» Directions
Lines of the data that contain the word "search" are the ones to copy.

» Stored data

+ + + + + + +

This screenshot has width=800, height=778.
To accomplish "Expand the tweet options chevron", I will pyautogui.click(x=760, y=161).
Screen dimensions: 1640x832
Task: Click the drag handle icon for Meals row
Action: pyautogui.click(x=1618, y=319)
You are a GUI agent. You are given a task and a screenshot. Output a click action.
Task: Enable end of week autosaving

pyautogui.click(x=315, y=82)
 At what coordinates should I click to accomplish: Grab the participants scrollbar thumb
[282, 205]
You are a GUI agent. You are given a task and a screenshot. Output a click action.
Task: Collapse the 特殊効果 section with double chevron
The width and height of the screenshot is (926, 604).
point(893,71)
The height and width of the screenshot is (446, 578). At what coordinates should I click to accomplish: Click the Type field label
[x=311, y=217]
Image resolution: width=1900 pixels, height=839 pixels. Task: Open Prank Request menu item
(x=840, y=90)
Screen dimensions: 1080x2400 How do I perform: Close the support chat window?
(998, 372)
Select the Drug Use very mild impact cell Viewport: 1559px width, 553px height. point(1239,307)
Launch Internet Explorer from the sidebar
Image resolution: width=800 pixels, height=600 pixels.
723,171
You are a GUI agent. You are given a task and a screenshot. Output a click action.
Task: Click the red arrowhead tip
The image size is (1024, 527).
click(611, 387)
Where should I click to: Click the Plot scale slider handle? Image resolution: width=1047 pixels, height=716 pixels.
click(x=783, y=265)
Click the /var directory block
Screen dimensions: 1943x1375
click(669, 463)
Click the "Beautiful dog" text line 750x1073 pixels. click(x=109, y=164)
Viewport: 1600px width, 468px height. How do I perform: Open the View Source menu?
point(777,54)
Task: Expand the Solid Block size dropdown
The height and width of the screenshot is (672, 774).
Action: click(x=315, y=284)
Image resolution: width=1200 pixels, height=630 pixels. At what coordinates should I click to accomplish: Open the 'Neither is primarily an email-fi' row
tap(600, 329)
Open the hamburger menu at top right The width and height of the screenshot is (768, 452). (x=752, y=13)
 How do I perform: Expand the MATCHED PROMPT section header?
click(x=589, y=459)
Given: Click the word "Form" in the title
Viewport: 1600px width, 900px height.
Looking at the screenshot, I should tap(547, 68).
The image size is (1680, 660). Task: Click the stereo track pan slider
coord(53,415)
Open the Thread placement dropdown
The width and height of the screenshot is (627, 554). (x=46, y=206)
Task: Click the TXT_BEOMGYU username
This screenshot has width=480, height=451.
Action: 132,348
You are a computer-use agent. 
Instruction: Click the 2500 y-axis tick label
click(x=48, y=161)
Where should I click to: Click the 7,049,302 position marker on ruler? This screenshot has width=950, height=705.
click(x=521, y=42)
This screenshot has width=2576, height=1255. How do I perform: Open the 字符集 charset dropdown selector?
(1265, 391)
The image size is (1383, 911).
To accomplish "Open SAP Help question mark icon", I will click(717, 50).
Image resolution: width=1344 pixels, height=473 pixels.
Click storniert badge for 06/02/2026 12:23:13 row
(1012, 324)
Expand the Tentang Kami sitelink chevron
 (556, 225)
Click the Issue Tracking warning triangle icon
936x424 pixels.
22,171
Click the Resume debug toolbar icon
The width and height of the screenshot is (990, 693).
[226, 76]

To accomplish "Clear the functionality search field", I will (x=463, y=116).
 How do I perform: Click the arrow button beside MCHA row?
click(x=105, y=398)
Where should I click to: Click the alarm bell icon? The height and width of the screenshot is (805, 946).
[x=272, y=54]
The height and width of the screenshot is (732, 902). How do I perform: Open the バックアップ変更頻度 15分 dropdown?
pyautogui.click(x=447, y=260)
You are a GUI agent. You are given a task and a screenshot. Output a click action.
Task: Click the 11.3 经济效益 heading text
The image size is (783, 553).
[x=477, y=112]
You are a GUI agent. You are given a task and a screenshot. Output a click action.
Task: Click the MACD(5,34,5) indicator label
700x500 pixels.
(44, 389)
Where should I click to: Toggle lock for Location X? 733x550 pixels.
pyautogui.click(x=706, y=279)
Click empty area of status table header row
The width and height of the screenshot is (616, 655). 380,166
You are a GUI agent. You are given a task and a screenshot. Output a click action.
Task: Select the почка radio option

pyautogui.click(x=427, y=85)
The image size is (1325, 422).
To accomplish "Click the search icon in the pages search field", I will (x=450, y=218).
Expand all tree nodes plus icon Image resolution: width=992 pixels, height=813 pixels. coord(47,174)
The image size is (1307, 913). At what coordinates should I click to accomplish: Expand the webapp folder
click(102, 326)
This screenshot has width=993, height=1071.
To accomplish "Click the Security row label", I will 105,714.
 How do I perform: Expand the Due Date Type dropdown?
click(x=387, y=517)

+ + + + + + +

» Response to the task
To accomplish "Clear the functionality search field", I will (x=463, y=116).
To accomplish "Click the search icon in the pages search field", I will (x=450, y=218).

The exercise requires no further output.